◆ Ziel 1 ◆
Suche alle Zeilen heraus, die die Zeichenfolge „link“ enthalten, und schreibe sie unverändert ab.

─── Textausschnitt

Die Tür zum Fight Club: Passen Kind und Karriere zusammen?

Endlich eine Familie! Das wünschen sich viele. Und mit der Idee ist die Frage da: Wie Job und Baby unter einen Hut kriegen? Foto: Tetra Images/Bildagentur-online
Endlich eine Familie! Das wünschen sich viele. Und mit der Idee ist die Frage da: Wie Job und Baby unter einen Hut kriegen? Foto: Tetra Images/Bildagentur-online

Wer Ende Zwanzig ist, will oft beides: Einen Job und ein Kind. Jahrelang hat man die Ausbildung gemacht oder studiert, dann den Berufseinstieg geschafft. Die Familiengründung wäre für viele jetzt der nächste Schritt. Doch wenn der Tag im Job lang war, melden sich bei vielen die Zweifel. Schafft man das überhaupt? Oder läuft man sehenden Auges in die Überforderung? Im Abstand von wenigen Monaten kamen im vergangenen Jahr mehrere Sachbücher auf den Markt, in denen es um die Vereinbarkeit von Familie und Beruf ging. 

Dazu gehören etwa «Die Alles ist möglich Lüge. Wieso Familie und Beruf nicht zu vereinbaren sind» von Susanne Garsoffky und Britta Sembach, «Geht alles gar nicht. Warum wir Kinder, Liebe und Karriere nicht vereinbaren können» von Marc Brost und Heinrich Wefing und «Seid fruchtbar und beschwert Euch! Ein Plädoyer für Kinder - trotz allem» von Malte Welding. Bei allen Unterschieden haben die Bücher eine gemeinsame Kernaussage: Familie und Karriere - so wie sie bisher gedacht werden - sind unvereinbar.

──────
─── Datenzeilen

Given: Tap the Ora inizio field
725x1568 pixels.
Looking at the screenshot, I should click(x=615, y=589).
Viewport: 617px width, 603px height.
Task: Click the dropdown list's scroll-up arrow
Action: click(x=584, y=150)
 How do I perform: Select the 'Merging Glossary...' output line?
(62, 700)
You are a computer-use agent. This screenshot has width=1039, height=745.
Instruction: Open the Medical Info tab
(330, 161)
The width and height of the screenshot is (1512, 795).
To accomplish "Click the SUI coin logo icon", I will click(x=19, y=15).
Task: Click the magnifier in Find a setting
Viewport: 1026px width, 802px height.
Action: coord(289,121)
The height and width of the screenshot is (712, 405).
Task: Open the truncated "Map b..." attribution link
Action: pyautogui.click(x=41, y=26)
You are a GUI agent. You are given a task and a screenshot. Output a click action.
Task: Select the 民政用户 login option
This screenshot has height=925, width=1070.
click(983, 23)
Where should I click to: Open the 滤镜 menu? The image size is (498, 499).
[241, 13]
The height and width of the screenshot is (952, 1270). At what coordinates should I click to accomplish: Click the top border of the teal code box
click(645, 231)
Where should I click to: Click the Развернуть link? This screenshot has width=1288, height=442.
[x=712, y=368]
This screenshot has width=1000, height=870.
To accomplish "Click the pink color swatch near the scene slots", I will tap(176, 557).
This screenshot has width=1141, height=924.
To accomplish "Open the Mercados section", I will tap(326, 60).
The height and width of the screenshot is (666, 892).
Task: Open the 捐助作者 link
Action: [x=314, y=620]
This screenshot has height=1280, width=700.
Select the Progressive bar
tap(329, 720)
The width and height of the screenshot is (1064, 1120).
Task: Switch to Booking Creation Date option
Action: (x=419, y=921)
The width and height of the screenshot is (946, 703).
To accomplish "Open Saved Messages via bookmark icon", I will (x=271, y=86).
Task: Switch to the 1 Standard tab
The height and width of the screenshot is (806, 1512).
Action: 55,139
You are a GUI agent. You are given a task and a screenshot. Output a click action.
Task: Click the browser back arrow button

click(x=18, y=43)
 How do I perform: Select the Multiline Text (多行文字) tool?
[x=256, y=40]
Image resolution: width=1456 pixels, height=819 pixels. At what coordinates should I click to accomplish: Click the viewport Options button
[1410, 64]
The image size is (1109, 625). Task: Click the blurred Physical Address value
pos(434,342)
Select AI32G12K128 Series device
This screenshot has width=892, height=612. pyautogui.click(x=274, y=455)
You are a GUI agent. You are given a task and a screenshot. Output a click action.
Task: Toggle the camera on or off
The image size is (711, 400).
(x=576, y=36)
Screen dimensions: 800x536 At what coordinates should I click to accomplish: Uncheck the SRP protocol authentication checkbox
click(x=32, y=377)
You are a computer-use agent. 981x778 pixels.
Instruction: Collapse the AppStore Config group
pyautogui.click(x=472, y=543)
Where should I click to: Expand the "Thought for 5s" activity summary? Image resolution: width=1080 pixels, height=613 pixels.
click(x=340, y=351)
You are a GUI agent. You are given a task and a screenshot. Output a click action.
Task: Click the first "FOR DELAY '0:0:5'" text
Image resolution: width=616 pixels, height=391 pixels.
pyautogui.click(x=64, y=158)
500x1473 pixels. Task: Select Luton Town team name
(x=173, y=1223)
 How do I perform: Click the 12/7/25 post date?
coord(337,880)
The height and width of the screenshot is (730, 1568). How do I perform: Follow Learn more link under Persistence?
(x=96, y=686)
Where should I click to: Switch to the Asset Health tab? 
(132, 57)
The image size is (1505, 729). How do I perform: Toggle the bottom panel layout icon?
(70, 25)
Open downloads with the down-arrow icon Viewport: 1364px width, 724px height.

──────

◆ Ziel 2 ◆
Welche gemeinsame Kernaussage haben die im Textausschnitt über Kind und Karriere genannten Sachbücher?

◆ Antwort 1 ◆
Task: Open the truncated "Map b..." attribution link
Where should I click to: Click the Развернуть link? This screenshot has width=1288, height=442.
Task: Open the 捐助作者 link
The height and width of the screenshot is (730, 1568). How do I perform: Follow Learn more link under Persistence?

◆ Antwort 2 ◆
Familie und Karriere sind, so wie sie bisher gedacht werden, unvereinbar.